- _THE DATA_:
******************************
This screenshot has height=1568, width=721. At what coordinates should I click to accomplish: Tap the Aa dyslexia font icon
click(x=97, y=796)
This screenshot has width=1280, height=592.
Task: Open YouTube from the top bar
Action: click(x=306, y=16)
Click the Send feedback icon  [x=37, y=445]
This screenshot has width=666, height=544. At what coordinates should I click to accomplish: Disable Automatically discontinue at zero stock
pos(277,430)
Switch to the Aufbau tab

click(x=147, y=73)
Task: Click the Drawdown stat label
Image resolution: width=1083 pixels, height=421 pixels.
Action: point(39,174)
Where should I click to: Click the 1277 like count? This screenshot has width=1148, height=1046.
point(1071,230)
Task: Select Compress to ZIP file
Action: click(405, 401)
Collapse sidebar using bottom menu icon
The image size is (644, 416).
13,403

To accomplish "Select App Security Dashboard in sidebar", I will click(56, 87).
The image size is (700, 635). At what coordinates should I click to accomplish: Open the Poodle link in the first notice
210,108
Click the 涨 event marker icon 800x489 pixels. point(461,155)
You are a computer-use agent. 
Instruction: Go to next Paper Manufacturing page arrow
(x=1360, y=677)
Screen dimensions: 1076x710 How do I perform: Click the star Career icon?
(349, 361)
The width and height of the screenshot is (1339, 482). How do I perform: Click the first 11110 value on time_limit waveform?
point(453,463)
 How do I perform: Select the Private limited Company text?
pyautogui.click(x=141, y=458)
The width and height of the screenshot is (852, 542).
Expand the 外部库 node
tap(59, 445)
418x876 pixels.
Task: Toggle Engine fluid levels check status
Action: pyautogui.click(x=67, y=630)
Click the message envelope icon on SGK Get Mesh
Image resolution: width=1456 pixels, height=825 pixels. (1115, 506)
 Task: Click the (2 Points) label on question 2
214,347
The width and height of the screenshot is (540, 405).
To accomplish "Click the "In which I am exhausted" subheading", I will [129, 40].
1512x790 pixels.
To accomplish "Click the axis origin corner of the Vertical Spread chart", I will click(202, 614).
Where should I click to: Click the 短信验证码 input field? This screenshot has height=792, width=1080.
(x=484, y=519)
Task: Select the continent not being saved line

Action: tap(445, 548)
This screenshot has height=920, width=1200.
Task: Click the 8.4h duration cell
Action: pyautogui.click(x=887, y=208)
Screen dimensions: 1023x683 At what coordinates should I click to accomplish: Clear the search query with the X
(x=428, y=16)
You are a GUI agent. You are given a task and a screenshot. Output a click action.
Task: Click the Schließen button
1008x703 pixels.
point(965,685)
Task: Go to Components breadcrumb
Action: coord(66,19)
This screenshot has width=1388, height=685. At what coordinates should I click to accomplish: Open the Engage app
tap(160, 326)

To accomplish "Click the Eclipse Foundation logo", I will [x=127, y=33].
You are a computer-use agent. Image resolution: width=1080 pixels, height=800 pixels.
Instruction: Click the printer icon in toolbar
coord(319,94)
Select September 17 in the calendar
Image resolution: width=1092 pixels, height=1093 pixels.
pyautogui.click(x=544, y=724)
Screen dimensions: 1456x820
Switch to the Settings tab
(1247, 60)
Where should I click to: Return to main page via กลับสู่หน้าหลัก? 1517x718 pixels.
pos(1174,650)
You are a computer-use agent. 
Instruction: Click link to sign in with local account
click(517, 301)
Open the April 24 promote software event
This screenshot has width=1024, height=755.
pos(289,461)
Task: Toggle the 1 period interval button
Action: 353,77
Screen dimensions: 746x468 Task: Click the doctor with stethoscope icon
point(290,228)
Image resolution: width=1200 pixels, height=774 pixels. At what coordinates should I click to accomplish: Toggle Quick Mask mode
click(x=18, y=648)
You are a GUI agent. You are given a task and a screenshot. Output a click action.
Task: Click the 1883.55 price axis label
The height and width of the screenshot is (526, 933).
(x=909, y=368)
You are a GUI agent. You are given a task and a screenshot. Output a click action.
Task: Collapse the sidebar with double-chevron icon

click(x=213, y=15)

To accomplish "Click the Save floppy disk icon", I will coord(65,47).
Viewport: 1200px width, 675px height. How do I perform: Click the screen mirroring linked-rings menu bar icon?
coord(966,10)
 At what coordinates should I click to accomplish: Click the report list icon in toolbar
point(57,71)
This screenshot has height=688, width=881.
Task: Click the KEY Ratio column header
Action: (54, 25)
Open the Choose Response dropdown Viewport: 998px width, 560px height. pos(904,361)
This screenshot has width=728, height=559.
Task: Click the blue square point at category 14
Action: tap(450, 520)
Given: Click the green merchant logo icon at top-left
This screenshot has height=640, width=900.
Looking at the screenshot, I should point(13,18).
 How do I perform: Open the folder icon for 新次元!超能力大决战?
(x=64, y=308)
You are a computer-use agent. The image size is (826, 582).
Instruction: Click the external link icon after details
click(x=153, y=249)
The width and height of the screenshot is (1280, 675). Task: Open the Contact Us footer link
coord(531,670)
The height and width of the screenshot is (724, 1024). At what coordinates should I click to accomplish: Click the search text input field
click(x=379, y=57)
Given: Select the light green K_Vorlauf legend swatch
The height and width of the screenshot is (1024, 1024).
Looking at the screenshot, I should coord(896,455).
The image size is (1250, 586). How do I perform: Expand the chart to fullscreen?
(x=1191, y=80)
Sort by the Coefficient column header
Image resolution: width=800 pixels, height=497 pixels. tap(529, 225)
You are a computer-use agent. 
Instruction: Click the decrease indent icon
******************************
Where a line of the data above includes the string "axis", pull it out.

To accomplish "Click the axis origin corner of the Vertical Spread chart", I will click(202, 614).
Task: Click the 1883.55 price axis label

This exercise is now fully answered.